In supervised learning, we develop algorithms which learn from the experience of being exposed to training examples which have been labelled with their ground truth by some third party process, whose abilities we are seeking to emulate in our algorithm.

In reinforcement learning scenarios, we could provide our agent with a machine learning algorithm trained on various examples of environmental states, each paired with the corresponding optimal action.

It is hoped that such an approach would ensure that the machine learning algorithm would produce good generalization performance. Thus, when confronted with an unseen (i.e. not present in the training data) environmental state, the agent would label it with an action to subsequently carry out and which would be appropriate in terms of advancing towards the goal.

Let’s take the simple scenario of our surfer and consider whether it would be practical to provide sufficient data on every possible state along with the appropriate action? Maybe, but this is certainly not an elegant solution, and likely impractical. A more robust solution is for the agent to be capable of independent learning through trial and error.

Unsupervised learning

In unsupervised learning, we consider algorithms where examples do not contain the target feature, i.e. the appropriate action.

This idea of such algorithms being unsupervised suggests we might consider reinforcement learning as a form of unsupervised learning.
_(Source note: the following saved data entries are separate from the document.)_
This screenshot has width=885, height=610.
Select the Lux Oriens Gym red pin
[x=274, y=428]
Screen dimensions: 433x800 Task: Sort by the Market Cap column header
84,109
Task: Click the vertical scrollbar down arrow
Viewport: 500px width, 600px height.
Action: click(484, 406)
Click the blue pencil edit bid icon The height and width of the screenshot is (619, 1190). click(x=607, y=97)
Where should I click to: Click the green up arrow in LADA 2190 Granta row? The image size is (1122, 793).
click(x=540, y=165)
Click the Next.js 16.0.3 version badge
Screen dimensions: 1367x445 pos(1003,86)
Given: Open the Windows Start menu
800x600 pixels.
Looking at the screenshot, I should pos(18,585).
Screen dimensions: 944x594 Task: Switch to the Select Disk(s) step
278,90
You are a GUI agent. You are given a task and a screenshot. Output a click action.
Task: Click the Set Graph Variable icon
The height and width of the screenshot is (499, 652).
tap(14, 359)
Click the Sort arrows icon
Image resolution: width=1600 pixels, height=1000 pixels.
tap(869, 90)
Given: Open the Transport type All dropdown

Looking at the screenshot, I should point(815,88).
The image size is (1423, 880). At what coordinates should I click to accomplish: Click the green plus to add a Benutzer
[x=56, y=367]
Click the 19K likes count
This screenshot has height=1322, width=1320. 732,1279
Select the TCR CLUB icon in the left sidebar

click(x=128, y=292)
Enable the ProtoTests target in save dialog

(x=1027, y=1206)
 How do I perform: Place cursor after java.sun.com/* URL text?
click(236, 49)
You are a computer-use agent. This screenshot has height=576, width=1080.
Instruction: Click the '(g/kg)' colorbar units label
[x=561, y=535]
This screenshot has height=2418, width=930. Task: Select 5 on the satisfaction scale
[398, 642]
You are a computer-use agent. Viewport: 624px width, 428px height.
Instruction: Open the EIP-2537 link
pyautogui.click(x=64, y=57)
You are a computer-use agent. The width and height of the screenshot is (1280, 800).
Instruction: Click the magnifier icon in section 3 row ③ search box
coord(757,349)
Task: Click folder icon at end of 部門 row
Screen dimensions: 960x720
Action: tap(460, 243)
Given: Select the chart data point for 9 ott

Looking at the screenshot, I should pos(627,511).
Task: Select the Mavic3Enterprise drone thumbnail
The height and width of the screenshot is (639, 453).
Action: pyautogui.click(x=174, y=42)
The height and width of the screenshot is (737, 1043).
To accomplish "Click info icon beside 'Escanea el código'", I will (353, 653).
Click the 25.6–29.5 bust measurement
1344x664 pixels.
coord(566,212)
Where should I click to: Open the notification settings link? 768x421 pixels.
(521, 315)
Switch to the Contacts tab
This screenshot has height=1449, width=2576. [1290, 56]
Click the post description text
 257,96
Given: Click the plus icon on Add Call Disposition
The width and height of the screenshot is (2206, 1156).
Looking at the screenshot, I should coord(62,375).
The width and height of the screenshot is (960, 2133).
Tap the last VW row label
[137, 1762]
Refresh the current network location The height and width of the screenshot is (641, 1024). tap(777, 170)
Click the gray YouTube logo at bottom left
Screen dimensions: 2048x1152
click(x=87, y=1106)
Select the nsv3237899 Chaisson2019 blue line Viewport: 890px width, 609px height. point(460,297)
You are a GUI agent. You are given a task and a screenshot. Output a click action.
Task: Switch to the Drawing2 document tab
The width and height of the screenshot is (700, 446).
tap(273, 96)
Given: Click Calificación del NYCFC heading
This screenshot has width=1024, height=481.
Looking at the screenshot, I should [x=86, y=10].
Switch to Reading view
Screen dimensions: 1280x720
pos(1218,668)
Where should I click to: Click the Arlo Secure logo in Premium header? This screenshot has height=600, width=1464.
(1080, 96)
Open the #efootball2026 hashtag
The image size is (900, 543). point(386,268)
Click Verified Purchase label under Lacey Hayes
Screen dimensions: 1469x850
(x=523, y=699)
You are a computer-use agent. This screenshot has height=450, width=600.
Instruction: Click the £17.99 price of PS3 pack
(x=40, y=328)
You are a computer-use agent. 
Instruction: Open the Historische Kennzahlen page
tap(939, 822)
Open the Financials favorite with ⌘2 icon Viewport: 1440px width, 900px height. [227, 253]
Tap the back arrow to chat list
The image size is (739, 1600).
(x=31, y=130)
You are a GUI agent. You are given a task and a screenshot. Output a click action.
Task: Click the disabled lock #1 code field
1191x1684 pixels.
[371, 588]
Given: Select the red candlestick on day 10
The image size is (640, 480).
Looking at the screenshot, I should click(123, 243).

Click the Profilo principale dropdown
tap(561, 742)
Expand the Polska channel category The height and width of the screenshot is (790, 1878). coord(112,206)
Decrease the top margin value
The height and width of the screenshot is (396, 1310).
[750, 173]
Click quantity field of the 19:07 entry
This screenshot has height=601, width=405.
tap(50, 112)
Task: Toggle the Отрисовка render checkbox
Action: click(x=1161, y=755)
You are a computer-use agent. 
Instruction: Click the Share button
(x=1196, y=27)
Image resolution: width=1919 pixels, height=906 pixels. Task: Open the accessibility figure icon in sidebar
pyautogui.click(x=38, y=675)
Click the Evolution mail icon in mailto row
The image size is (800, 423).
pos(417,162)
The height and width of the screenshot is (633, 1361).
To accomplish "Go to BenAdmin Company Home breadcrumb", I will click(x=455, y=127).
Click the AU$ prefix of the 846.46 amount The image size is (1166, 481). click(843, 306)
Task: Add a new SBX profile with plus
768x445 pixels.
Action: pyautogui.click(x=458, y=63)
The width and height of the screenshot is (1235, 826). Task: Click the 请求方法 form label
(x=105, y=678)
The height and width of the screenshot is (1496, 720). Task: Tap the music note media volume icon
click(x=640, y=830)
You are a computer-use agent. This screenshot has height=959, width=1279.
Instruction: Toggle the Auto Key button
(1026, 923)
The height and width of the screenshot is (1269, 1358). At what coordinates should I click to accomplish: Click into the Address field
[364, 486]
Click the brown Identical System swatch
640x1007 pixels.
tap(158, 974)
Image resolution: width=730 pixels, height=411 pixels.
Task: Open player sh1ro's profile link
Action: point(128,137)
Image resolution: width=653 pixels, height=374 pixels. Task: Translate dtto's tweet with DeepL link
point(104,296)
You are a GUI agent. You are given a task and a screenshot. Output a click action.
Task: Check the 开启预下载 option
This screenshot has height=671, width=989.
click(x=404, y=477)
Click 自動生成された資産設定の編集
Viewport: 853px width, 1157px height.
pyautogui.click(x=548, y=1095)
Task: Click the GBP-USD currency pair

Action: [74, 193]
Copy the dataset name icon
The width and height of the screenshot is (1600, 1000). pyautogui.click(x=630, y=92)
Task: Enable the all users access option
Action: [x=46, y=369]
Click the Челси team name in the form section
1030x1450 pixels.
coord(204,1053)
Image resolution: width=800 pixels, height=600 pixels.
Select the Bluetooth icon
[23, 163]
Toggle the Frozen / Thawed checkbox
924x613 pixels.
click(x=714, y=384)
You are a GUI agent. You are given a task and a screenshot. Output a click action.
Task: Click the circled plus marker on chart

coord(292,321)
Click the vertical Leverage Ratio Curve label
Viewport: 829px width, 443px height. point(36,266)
Perhaps, but it is quite distinct from unsupervised methods we have seen which seek to find structure in data. Reinforcement learning is not intended to do this. Instead, it is designed to maximise a reward signal. Sutton and Barto (2018) consider it rather as a third type of machine learning and I tend to agree with this distinction. They also note that a distinctive challenge in reinforcement learning, which is not present in traditional supervised/unsupervised learning, is the balance required between exploration and exploitation. A successful reinforcement learning agent will exploit what it already knows for rewards, but it cannot do so exclusively as it also needs to explore in order to discover better actions to take in the future.

Furthermore, in tasks containing a random element, some actions may need to be tried out several times in a particular situation in order to better estimate the expected reward. Therefore, balancing exploring vs exploitation strategies is an important issue in reinforcement learning, which is not seen elsewhere.

There are other arguments and much discussion around the distinctive and unique capabilities of a reinforcement learning approach to artificial intelligence. However, these are beyond the scope of this brief introduction.


Sutton, R. and Barto, A. (2018) Reinforcement Learning: An Introduction, 2nd ed., Cambridge, MA: MIT Press. Available here.